WHAT IS NEEDED
Please reproduce the records, omitting nothing and changing nothing.

[Stored data]
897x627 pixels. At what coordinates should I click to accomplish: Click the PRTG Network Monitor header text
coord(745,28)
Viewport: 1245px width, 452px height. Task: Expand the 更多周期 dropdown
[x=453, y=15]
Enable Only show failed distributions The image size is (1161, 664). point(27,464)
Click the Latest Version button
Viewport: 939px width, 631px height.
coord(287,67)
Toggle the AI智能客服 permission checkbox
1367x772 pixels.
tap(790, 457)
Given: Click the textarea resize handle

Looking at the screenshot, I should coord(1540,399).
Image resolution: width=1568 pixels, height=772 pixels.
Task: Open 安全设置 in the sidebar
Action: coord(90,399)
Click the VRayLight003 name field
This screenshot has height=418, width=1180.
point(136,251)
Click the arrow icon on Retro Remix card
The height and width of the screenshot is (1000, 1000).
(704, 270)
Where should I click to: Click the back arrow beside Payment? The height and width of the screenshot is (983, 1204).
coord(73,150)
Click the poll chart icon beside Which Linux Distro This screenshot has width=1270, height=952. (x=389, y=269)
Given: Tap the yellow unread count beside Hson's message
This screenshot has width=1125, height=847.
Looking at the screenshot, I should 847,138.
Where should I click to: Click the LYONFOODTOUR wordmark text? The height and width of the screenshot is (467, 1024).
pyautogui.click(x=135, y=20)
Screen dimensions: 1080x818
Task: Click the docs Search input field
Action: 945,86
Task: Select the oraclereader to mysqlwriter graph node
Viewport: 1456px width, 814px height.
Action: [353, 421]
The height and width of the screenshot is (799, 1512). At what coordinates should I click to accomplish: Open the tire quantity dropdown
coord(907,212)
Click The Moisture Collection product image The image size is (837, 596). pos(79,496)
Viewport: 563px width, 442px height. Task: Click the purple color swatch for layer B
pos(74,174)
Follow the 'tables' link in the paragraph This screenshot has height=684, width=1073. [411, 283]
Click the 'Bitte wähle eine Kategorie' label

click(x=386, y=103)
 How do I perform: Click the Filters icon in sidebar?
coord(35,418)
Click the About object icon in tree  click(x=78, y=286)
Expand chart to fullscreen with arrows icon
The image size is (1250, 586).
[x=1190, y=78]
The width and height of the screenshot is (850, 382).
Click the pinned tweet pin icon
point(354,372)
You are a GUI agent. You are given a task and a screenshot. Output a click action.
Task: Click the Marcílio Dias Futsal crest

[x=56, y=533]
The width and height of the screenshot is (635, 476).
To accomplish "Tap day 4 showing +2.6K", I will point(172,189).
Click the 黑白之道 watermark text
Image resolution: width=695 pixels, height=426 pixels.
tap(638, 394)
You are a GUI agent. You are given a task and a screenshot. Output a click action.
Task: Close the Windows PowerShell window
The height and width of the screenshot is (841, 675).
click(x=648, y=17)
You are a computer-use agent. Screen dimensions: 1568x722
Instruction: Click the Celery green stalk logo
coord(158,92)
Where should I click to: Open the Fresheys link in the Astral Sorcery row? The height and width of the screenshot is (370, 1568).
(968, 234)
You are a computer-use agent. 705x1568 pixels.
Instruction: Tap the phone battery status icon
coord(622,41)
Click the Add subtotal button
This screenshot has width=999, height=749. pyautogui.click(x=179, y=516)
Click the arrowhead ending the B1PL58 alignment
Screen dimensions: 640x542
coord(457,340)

ANSWER TO THIS PROBLEM
897x627 pixels. At what coordinates should I click to accomplish: Click the PRTG Network Monitor header text
coord(745,28)
Viewport: 1245px width, 452px height. Task: Expand the 更多周期 dropdown
[x=453, y=15]
Enable Only show failed distributions The image size is (1161, 664). point(27,464)
Click the Latest Version button
Viewport: 939px width, 631px height.
coord(287,67)
Toggle the AI智能客服 permission checkbox
1367x772 pixels.
tap(790, 457)
Given: Click the textarea resize handle

Looking at the screenshot, I should coord(1540,399).
Image resolution: width=1568 pixels, height=772 pixels.
Task: Open 安全设置 in the sidebar
Action: coord(90,399)
Click the VRayLight003 name field
This screenshot has height=418, width=1180.
point(136,251)
Click the arrow icon on Retro Remix card
The height and width of the screenshot is (1000, 1000).
(704, 270)
Where should I click to: Click the back arrow beside Payment? The height and width of the screenshot is (983, 1204).
coord(73,150)
Click the poll chart icon beside Which Linux Distro This screenshot has width=1270, height=952. (x=389, y=269)
Given: Tap the yellow unread count beside Hson's message
This screenshot has width=1125, height=847.
Looking at the screenshot, I should 847,138.
Where should I click to: Click the LYONFOODTOUR wordmark text? The height and width of the screenshot is (467, 1024).
pyautogui.click(x=135, y=20)
Screen dimensions: 1080x818
Task: Click the docs Search input field
Action: 945,86
Task: Select the oraclereader to mysqlwriter graph node
Viewport: 1456px width, 814px height.
Action: [353, 421]
The height and width of the screenshot is (799, 1512). At what coordinates should I click to accomplish: Open the tire quantity dropdown
coord(907,212)
Click The Moisture Collection product image The image size is (837, 596). pos(79,496)
Viewport: 563px width, 442px height. Task: Click the purple color swatch for layer B
pos(74,174)
Follow the 'tables' link in the paragraph This screenshot has height=684, width=1073. [411, 283]
Click the 'Bitte wähle eine Kategorie' label

click(x=386, y=103)
 How do I perform: Click the Filters icon in sidebar?
coord(35,418)
Click the About object icon in tree  click(x=78, y=286)
Expand chart to fullscreen with arrows icon
The image size is (1250, 586).
[x=1190, y=78]
The width and height of the screenshot is (850, 382).
Click the pinned tweet pin icon
point(354,372)
You are a GUI agent. You are given a task and a screenshot. Output a click action.
Task: Click the Marcílio Dias Futsal crest

[x=56, y=533]
The width and height of the screenshot is (635, 476).
To accomplish "Tap day 4 showing +2.6K", I will point(172,189).
Click the 黑白之道 watermark text
Image resolution: width=695 pixels, height=426 pixels.
tap(638, 394)
You are a GUI agent. You are given a task and a screenshot. Output a click action.
Task: Close the Windows PowerShell window
The height and width of the screenshot is (841, 675).
click(x=648, y=17)
You are a computer-use agent. Screen dimensions: 1568x722
Instruction: Click the Celery green stalk logo
coord(158,92)
Where should I click to: Open the Fresheys link in the Astral Sorcery row? The height and width of the screenshot is (370, 1568).
(968, 234)
You are a computer-use agent. 705x1568 pixels.
Instruction: Tap the phone battery status icon
coord(622,41)
Click the Add subtotal button
This screenshot has width=999, height=749. pyautogui.click(x=179, y=516)
Click the arrowhead ending the B1PL58 alignment
Screen dimensions: 640x542
coord(457,340)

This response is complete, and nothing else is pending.